The criminals have replaced older, slow boats with sleek ‘Picuda’ models that are long, thin and can confound detection methods, the analysts said.

Picudas can go as much as twice as fast as traditional smuggling vessels while carrying around one ton of illegal drugs.

The covert trips, made after dark, often take the smugglers from Colombia to Costa Rica, Honduras or Jamaica to unload their cargo to be sold off.

Whereas the trips used to take three days in the older speed boats, they can now be finished in two, according to military publication Dialogo.
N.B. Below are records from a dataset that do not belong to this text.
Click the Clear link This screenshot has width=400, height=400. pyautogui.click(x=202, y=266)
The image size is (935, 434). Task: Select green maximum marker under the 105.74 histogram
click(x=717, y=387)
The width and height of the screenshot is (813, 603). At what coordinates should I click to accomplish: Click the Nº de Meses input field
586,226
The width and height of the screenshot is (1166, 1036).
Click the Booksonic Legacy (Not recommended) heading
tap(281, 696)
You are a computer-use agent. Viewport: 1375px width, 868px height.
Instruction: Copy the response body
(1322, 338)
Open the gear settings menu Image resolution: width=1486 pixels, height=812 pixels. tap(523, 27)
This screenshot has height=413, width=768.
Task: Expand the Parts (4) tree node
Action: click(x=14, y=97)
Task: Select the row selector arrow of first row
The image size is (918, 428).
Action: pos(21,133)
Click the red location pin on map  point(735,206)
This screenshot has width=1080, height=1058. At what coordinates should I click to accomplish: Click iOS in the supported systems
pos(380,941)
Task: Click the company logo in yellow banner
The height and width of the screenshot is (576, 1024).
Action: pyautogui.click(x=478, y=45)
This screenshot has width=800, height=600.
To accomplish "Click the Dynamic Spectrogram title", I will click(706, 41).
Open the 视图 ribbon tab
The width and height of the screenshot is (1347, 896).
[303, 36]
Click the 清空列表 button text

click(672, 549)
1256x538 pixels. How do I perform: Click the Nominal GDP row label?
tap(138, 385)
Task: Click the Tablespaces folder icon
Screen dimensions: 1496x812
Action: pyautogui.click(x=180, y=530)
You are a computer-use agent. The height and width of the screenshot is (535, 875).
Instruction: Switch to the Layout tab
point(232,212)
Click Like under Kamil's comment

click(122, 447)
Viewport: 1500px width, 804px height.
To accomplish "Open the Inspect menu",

The new boats also have a more efficient design, which means they use less fuel, saving money and making room for more illegal drugs, the report said.

By employing fiberglass as the sole building material for the hulls – rather than just parts as before – the boats have also been made practically impervious to radar, confounding Coast Guard authorities who try to catch them.

The boats, which measure 32-38 ft long, are equipped with three separate 200 horsepower engines. An equivalent sized fishing boat may have 50 horsepower at its disposal – a twelfth of the power.

Adam Isacson, a security expert at the Washington Office on Latin America, said the developments are another sign of the criminals’ high-tech struggle with authorities like the U.S. Coast Guard.

He told Fox News that the cartels’ tooling-up is: ‘clearly indicative of the cat-and-mouse game they are playing with the law.’

The Coast Guard does sometimes win out over the smugglers. In November they recovered a 580-kilogram stash of cocaine off the coast of Central America.┬áBut much continues to slip through, both in boats and in so-called narco-subs – underwater vehicles stuffed with drugs which are extremely difficult to find when they are on the move.